** Start Excerpted data **

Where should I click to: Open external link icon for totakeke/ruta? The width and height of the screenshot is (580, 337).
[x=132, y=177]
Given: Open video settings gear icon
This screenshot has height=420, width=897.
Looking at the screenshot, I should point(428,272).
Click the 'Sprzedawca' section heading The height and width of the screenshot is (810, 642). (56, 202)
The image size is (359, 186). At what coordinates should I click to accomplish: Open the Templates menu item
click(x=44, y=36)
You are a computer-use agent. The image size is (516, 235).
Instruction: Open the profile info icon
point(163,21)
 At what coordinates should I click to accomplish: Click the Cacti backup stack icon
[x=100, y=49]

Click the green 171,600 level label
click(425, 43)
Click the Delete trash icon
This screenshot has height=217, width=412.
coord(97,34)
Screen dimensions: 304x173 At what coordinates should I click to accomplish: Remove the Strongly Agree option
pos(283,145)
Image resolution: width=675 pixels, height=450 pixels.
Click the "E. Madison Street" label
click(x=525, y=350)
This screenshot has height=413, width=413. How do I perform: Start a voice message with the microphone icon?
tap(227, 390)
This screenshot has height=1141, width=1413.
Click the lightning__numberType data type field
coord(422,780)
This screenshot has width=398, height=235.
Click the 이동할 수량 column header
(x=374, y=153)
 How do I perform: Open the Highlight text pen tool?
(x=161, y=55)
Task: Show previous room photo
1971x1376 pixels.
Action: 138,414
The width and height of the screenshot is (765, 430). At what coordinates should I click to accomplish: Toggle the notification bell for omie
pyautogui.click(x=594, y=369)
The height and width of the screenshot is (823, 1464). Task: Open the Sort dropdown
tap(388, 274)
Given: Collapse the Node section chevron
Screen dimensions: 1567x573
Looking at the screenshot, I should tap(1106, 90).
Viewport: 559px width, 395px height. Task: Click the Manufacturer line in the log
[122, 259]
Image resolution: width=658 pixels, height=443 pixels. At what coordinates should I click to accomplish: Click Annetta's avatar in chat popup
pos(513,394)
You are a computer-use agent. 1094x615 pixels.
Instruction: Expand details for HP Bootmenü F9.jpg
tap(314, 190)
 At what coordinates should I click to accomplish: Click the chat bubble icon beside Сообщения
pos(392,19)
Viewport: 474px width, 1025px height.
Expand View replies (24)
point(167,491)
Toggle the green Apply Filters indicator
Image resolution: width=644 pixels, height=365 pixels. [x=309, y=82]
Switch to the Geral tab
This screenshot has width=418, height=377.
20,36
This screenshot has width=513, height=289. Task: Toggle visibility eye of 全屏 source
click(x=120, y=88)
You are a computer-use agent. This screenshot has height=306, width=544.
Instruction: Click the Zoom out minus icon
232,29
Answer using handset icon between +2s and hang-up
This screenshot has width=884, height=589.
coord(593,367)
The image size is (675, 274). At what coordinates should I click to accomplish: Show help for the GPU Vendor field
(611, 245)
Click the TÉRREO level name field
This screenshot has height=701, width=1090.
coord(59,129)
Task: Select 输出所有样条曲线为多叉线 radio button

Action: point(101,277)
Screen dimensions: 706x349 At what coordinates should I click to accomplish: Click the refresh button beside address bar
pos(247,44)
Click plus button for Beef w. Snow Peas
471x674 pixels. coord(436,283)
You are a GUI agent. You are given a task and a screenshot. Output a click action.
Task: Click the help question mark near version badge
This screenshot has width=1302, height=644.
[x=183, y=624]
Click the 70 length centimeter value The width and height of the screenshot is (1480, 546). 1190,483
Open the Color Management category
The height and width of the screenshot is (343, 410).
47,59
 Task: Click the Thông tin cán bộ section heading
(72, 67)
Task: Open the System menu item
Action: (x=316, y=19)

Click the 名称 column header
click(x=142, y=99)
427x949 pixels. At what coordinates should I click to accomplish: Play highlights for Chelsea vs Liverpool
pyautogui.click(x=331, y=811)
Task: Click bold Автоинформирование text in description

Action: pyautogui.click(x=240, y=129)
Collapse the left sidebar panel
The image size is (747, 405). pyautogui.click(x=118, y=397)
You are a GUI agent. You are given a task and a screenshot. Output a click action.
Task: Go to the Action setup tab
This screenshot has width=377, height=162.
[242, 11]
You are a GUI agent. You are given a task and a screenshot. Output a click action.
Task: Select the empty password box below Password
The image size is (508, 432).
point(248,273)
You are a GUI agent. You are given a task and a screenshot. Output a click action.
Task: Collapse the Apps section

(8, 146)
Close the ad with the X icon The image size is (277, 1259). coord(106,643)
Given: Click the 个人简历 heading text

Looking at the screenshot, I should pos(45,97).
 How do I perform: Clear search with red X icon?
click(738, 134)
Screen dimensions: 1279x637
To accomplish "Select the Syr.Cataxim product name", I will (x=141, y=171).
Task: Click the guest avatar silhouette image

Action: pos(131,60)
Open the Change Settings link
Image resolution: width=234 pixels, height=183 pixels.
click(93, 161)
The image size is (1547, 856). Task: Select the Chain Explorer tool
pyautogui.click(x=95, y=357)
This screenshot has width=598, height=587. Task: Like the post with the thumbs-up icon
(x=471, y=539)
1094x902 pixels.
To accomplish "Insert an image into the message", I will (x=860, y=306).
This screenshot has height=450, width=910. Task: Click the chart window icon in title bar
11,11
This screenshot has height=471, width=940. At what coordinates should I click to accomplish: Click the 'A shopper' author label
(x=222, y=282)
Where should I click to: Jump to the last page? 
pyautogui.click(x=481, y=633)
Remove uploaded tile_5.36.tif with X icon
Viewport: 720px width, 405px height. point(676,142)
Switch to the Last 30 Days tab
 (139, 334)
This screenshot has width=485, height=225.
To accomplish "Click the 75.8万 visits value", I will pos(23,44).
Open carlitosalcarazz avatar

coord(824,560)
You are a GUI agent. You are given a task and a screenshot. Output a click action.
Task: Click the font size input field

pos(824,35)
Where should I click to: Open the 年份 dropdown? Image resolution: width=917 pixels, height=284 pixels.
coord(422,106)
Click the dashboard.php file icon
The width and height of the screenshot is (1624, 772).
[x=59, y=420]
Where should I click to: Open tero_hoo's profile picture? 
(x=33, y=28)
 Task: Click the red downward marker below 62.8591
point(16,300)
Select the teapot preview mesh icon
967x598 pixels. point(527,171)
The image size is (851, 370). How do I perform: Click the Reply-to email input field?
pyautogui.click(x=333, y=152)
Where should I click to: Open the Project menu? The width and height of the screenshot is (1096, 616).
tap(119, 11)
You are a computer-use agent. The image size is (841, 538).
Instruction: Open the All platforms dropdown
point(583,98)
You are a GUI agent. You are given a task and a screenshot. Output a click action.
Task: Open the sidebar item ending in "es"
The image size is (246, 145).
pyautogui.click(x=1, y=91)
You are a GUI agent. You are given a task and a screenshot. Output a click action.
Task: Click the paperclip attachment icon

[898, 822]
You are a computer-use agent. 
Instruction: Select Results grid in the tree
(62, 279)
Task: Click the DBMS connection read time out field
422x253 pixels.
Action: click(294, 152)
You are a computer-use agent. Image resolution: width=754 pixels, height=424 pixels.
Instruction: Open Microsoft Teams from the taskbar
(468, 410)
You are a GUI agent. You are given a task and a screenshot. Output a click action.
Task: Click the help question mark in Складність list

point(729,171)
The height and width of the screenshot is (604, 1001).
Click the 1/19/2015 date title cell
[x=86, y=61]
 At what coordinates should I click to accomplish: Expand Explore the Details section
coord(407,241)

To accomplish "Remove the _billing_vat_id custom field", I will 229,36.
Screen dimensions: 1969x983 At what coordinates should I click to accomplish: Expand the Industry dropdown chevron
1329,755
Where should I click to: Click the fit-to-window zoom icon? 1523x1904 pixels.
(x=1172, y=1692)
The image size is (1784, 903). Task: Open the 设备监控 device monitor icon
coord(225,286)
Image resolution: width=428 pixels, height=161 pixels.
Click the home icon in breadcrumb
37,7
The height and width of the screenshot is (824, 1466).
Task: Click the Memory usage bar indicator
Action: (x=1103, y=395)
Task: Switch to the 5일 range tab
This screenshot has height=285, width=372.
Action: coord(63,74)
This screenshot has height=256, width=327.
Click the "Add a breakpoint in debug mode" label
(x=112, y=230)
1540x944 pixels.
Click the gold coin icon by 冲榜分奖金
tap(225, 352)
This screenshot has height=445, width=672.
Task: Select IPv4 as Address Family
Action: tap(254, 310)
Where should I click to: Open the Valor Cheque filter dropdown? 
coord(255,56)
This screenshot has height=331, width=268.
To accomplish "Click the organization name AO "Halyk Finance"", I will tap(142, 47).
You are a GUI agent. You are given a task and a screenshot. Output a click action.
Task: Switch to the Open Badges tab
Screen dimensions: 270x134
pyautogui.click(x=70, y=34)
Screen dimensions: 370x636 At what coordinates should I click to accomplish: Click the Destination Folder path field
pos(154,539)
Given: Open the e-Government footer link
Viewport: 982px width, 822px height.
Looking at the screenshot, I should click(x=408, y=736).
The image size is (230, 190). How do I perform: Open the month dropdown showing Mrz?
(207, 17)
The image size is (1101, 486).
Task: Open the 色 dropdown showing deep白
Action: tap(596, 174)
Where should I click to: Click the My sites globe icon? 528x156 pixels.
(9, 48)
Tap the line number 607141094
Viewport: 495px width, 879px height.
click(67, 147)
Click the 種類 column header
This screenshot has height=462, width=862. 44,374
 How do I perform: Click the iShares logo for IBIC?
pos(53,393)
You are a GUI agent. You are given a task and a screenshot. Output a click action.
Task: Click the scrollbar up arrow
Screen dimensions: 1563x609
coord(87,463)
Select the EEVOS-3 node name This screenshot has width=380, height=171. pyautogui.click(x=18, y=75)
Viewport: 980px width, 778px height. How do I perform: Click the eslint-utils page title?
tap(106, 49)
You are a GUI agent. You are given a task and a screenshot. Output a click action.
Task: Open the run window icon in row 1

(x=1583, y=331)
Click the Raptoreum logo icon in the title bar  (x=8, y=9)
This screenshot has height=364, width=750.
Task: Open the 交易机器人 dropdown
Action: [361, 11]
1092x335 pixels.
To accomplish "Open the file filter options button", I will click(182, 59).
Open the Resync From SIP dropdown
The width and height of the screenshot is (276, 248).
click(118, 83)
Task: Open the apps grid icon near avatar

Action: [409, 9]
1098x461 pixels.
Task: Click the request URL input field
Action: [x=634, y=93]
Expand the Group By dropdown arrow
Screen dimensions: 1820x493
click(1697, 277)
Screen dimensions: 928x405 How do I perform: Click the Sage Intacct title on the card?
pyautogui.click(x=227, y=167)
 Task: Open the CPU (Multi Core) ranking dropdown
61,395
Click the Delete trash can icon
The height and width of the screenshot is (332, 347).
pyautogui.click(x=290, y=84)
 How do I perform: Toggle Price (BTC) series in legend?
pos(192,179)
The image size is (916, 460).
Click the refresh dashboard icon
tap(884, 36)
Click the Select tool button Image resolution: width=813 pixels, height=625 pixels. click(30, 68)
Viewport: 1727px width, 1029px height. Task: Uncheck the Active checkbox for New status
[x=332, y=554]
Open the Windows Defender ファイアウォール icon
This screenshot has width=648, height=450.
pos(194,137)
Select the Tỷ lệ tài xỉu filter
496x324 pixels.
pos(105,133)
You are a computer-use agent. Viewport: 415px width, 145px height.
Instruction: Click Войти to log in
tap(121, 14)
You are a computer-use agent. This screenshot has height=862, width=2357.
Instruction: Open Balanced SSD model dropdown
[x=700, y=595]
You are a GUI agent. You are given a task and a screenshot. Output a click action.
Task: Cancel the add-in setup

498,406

** End Excerpted data **

Aim:
Arrange the lines of the listing, from its first line through the line containing "click(x=44, y=36)", as a Markdown table with the columns "No." and "Line", omitting any blank lines.

Finished answer:
| No. | Line |
|---|---|
| 1 | Where should I click to: Open external link icon for totakeke/ruta? The width and height of the screenshot is (580, 337). |
| 2 | [x=132, y=177] |
| 3 | Given: Open video settings gear icon |
| 4 | This screenshot has height=420, width=897. |
| 5 | Looking at the screenshot, I should point(428,272). |
| 6 | Click the 'Sprzedawca' section heading The height and width of the screenshot is (810, 642). (56, 202) |
| 7 | The image size is (359, 186). At what coordinates should I click to accomplish: Open the Templates menu item |
| 8 | click(x=44, y=36) |